# The Poor Man Online Webcam Server using FreeBSD ;)



## Spartrekus (May 12, 2018)

Title: The Poor Man Online Webcam Server using FreeBSD 
Goal: How to run a Webcam using apache2 http on Freebsd?
Installation time: 15 min
Difficulty: Low


!= What to do first?
Buy a raspberry, install FreeBSD
https://wiki.freebsd.org/FreeBSD/arm/Raspberry Pi
Bring into crontab a way to make it reachable from the net.
Here a cool DynDNS alternative: https://freedns.afraid.org/
wget will make sure that the url of your webcam is available.

!= Get the scripts for the webcam
Recommended webcam here would be a tpilink. 
A tpilink is cheap and of excellent quality. It runs Linux, and tplink gives you access to your webcam 
Tpilink is really Free Mind and they do not lock you like Android, MS,...
https://github.com/spartrekus/raspberry-webcam-webstreamer
It may of course work with any other webcam with different settings.

!= Webcam on Apache
(1) Install apache2 on FreeBSD (or alternatively Linux if you haven't other choice). (2) Install "screen". (3) Run the bash within screen, and make sure to check permissions for wget to operate. (3) On any browser, you can see the page.html which will be refreshed each 5 seconds.

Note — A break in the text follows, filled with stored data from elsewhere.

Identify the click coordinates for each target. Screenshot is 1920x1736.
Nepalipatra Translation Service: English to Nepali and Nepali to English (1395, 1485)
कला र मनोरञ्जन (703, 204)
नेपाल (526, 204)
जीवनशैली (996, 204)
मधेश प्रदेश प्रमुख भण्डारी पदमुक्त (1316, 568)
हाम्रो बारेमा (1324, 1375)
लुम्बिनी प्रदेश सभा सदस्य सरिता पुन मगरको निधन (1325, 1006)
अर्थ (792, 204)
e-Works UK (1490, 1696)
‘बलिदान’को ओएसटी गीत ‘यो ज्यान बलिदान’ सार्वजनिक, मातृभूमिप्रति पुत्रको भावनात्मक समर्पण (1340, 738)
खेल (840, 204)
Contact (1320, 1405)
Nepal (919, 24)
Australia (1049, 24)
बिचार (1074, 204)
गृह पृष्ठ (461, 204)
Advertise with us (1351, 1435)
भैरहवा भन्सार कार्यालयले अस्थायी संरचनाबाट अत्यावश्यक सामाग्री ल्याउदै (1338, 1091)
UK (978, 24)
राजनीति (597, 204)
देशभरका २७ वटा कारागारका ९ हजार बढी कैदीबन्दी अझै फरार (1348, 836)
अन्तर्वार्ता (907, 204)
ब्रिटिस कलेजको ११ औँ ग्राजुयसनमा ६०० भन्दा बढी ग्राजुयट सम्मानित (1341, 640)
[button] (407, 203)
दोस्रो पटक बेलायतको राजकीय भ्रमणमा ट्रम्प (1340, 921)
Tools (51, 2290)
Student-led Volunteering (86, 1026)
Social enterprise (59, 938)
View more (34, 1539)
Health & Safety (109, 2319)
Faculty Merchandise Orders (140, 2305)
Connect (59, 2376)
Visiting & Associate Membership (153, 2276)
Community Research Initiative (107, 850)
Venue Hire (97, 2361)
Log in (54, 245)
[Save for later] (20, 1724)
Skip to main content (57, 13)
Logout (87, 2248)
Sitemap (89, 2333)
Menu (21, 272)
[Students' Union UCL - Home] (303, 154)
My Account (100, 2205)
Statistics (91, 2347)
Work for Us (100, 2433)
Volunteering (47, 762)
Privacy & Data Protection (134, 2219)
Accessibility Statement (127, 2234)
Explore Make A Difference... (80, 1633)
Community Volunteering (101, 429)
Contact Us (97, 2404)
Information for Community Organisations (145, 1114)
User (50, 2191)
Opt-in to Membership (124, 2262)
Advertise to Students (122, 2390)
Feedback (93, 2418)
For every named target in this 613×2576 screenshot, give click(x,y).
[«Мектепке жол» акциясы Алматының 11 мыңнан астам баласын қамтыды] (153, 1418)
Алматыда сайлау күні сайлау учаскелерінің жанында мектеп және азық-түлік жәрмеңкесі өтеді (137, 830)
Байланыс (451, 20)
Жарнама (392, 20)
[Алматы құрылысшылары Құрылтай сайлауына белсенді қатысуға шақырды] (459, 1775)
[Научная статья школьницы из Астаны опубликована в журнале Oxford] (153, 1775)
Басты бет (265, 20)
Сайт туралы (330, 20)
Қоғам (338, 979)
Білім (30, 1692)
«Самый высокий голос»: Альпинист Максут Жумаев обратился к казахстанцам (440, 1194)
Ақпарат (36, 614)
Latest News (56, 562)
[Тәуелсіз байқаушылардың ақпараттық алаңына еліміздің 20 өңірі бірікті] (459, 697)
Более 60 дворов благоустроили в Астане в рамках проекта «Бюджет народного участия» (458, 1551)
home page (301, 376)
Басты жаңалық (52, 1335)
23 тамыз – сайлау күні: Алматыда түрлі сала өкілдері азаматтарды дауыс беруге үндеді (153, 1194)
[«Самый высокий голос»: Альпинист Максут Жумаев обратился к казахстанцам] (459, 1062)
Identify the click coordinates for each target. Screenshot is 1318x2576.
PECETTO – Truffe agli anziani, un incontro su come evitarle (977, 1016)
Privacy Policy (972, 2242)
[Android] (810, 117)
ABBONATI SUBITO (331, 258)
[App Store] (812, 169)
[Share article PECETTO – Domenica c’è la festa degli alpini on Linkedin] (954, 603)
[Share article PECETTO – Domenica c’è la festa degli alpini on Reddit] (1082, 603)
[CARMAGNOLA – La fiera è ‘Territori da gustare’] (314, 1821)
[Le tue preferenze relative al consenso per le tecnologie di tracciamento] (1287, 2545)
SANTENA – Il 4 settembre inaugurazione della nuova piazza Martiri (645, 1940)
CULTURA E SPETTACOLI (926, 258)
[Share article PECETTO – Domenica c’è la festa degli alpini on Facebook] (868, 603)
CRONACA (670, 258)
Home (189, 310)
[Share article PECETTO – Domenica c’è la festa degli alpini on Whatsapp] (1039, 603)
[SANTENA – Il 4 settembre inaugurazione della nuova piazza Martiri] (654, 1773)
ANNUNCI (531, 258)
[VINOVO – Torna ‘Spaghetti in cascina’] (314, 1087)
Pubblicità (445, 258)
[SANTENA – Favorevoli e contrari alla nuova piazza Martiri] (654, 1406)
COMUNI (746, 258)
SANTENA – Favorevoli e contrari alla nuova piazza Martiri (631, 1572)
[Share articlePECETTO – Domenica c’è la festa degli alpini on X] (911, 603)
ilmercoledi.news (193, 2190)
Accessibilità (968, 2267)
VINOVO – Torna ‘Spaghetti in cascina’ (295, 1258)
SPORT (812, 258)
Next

Your location of web server is /var/www/html/...

!= Webpage
The html file page.html will be refreshed every 5 seconds.

Done in 15 minutes.


----------



## Crivens (May 12, 2018)

I vote for you formatting it a bit more and then it goes to the howto section.


----------



## Spartrekus (May 12, 2018)

I should do it indeed.
I used unimark format but forums use bbcode.
https://github.com/spartrekus/mrk2html

I am not so sure if my post is sufficiently detailed to fit into howto.


----------



## Lamia (May 12, 2018)

Thanks Spartrekus for the outline.
If you can provide the granular details, that would be appreciated. 

Webcam access is one of the features I am exploring here - https://forums.freebsd.org/threads/access-usd-drive-on-another-pc-as-dev-cuau0.65779/

I know that my choice package has its way of doing it though. Your idea needs to be evaluated, since I am looking for a custom solution.


----------



## Lamia (May 12, 2018)

Lamia said:


> Thanks Spartrekus for the outline.
> If you can provide the granular details, that would be appreciated.
> 
> Webcam access is one of the features I am exploring here - https://forums.freebsd.org/threads/access-usd-drive-on-another-pc-as-dev-cuau0.65779/
> ...



Your git URL says it all. You need not rewrite it unless you have some new thoughts to add.


----------



## kpedersen (May 12, 2018)

I developed this a while ago for a local museum so people could log into model tanks and stream data from the cameras.
https://github.com/osen/tstream
You might find it useful.

It uses opencv to get data from the webcam but then uses nothing more than normal websockets to host and stream on a web page. It uses websockets so that a stream connection can be set up and can get a good framerate over a decent connection.

Basically no dependencies other than opencv and it compiles to a single executable so you don't need to run a separate web server etc..


----------